It doesn’t surprise me. For a system to run smoothly and effectively, there are processes that need to be followed. That template is easy enough to appreciate in an office, but it tends to get overlooked at home.
Avoid these three pitfalls and you’ll start living a more organized life all the way around.
Accountability. At work, the lines of accountability are clearly defined. So, too, are the consequences. And while you can’t fire anyone from your family—though, you may sometimes wish that you could—, establishing some accountability benchmarks will help keep order in your home and allow it to run more smoothly. Appoint, for example, the last one out the door in the morning to make sure the dishwasher is loaded and the first one home to unload it. That way, someone other than you will care whether the sink is stacked with dirty dishes.

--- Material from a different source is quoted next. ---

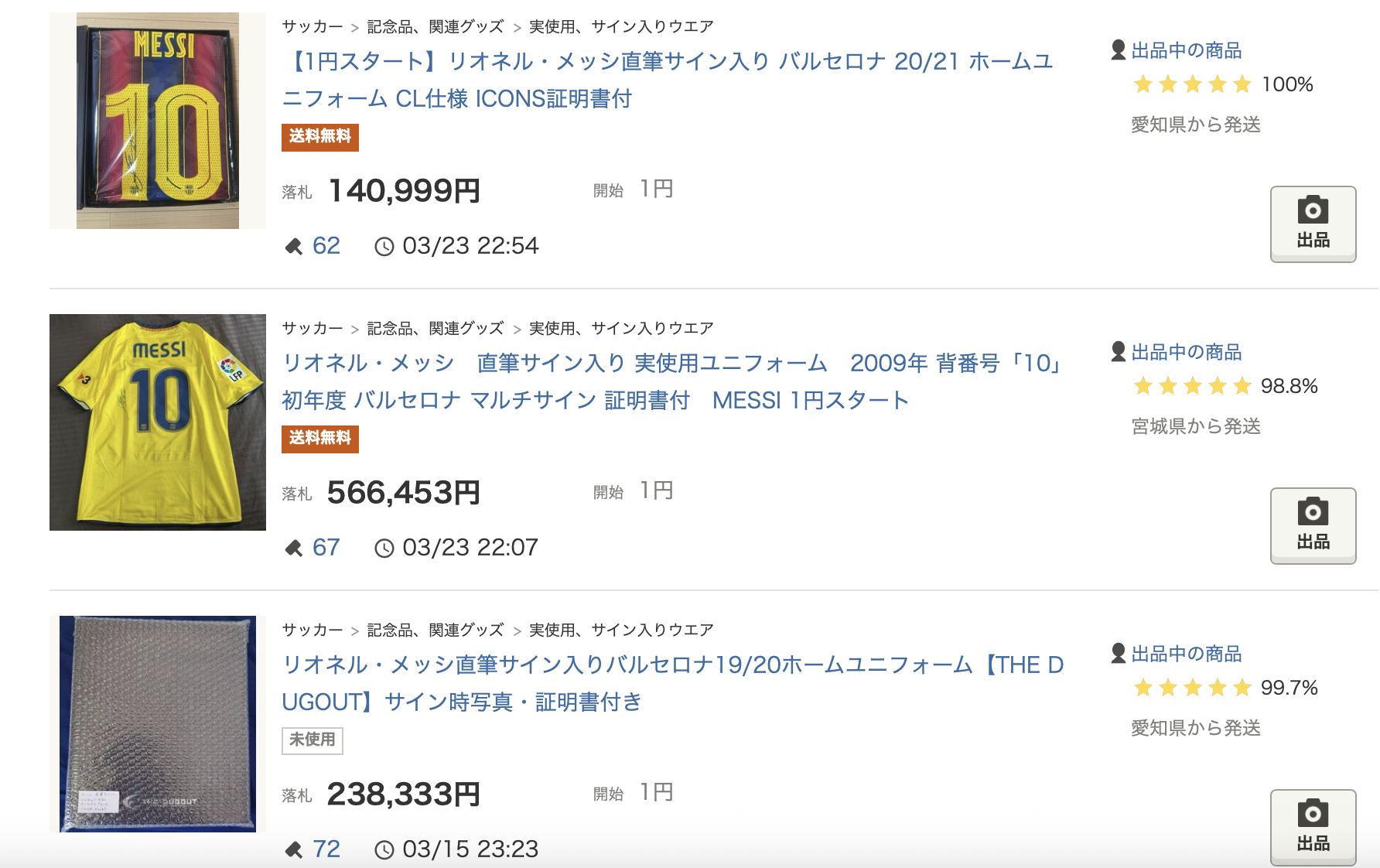Select 実使用、サイン入りウエア breadcrumb in third listing
The width and height of the screenshot is (1380, 868).
click(621, 630)
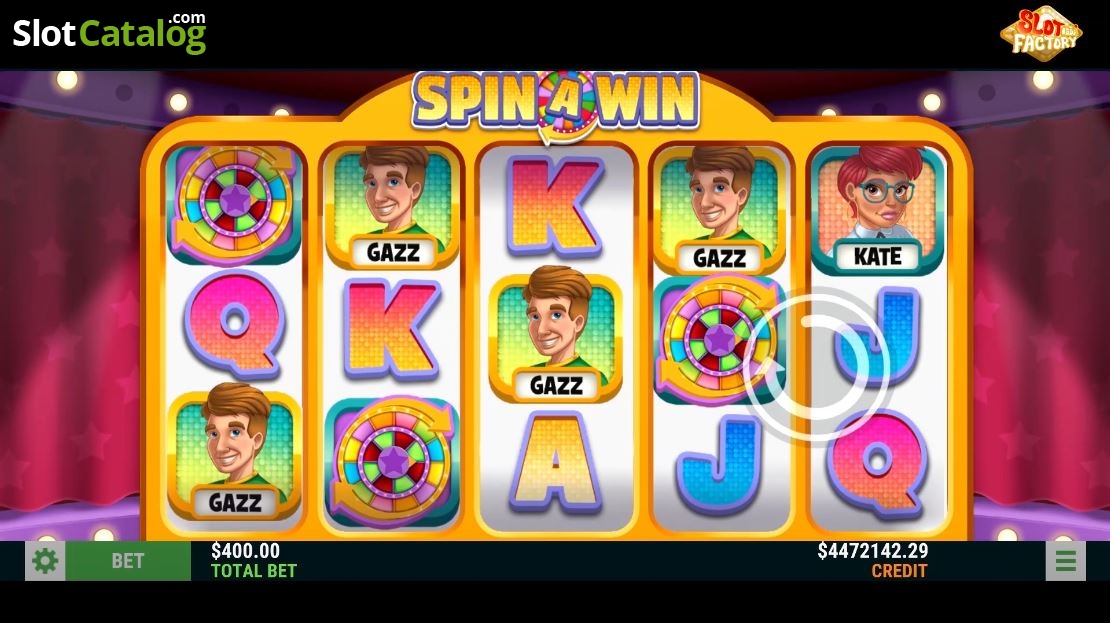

Responsibility. Trying to do everything yourself, whether at home or the office, may be a viable solution in the short term. Beyond that, you’re positioning yourself square in the middle of a fairly dramatic implosion. Your way may be the best way, but delegating responsibilities is the only sustainable way, for the wellbeing of your home life and your mental state. Kids are never too young for chores. And aside from lending you a helping hand, basic, consistent tasks, like making their beds, feeding the dog and setting or clearing the table, give them a better understanding of the work that’s involved in maintaining a household and help empower them by giving them a stake in it.
Maintenance. Getting organized isn’t the issue for most. It’s staying organized. Hanging up a jacket, putting away a backpack, tossing dirty clothes in the hamper, on their own, in the moment, they’re quick, mindless acts. But, left to accumulate—which they’ll do very quickly—, they’ll morph into one massive time- and energy-suck. You’re tired at the end of the day, naturally. But if you take just a moment to hang your keys, miraculously, they’ll be there when you’re rushing out the door tomorrow morning—on time, no doubt.
Give your home the same respect you do your work and office and you’ll find that they’ll start complementing each other. In making your home an equal priority, and keeping away from these traps, it’ll become less of a burden, not more of one.
Lil’ Help Here!
Before my kids were old enough to speak in sentences, I was teaching them to organize.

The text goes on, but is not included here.